I’m trying to secure access to the Replicated Console and when trying to upload certificates, Replicated crashes. After inspecting the logs in the support bundle, I get the following error:

Jan 13 16:47:06 ***REDACTED*** docker[1831]: ERRO 2022-01-13T16:47:06+00:00 [operator] server.go:207 Operator transport exited with error: EOF
Jan 13 16:47:08 ***REDACTED*** docker[1831]: WARN 2022-01-13T16:47:08+00:00 models/audit/audit_event.go:66 retraced auditor failed to report app.release.config.set: Post "[https://***REDACTED***:9873/publisher/v1/project/c29tZSByZWFsbHkgbG9uZyBwcm9qZWN0IGlk/event":](https://***REDACTED***:9873/publisher/v1/project/c29tZSByZWFsbHkgbG9uZyBwcm9qZWN0IGlk/event%22:) tls: failed to parse certificate from server: asn1: structure error: base 128 integer too large
1 Like

This error is usually an indication of errors in the certificate while parsing.

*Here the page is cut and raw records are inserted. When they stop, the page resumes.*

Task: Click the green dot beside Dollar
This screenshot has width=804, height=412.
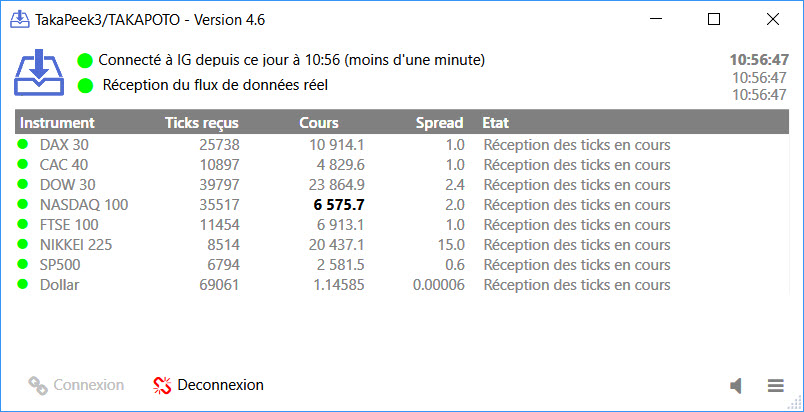Action: click(x=23, y=285)
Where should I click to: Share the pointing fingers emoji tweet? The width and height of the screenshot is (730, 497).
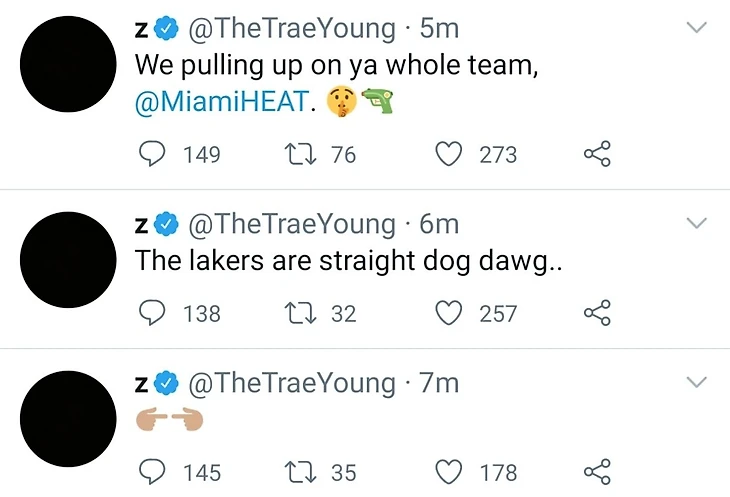[x=597, y=471]
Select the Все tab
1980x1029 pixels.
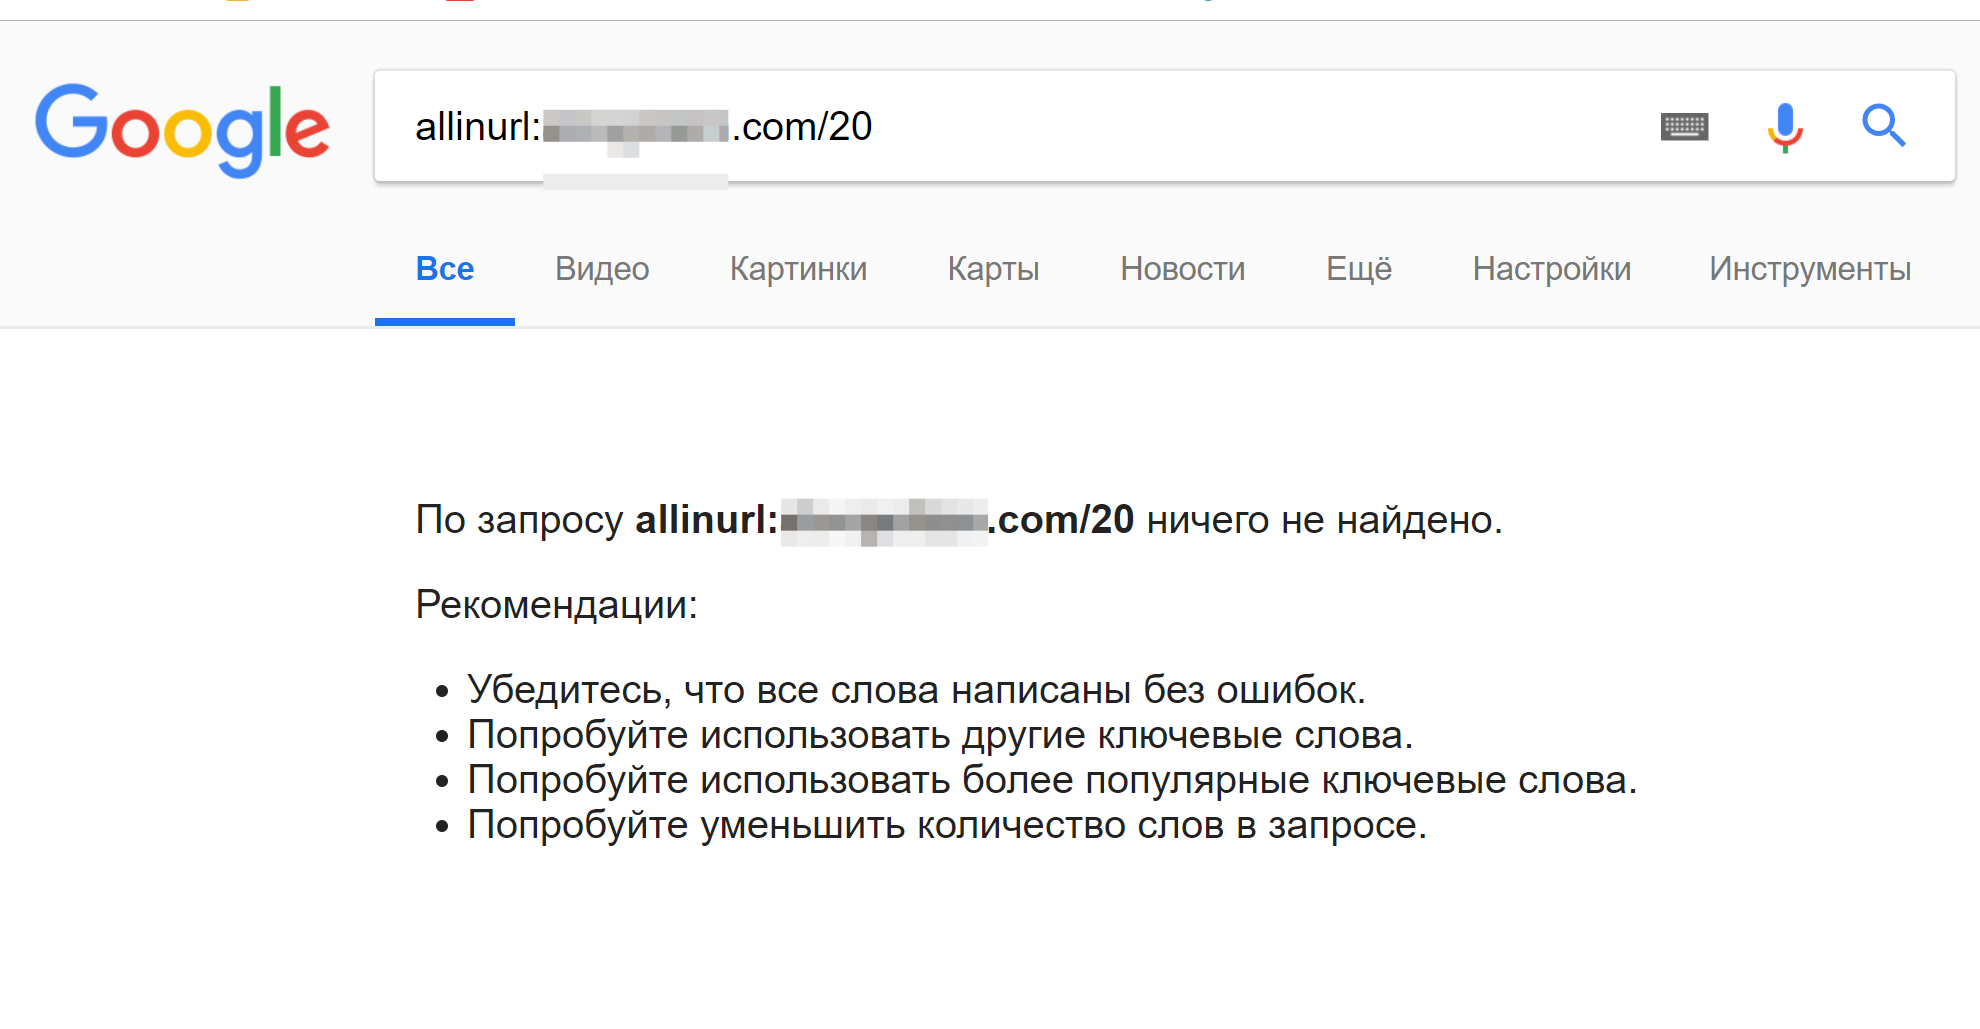tap(445, 269)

Replicated uses the standard Golang library for TLS, which has limitations on custom fields that can be added by some some customer’s internal process. Related topics to these limitations:

To validate the error is with the certificate, you can copy-paste the cert into the following Golang playground: Go Playground - The Go Programming Language.

One possible remediation when trying to upload the certificate to the console is to remove any Certificate Authorities (CAs) from the public cert file before uploading to the console. Replicated only needs the leaf certificate and key to enable HTTPS to the console.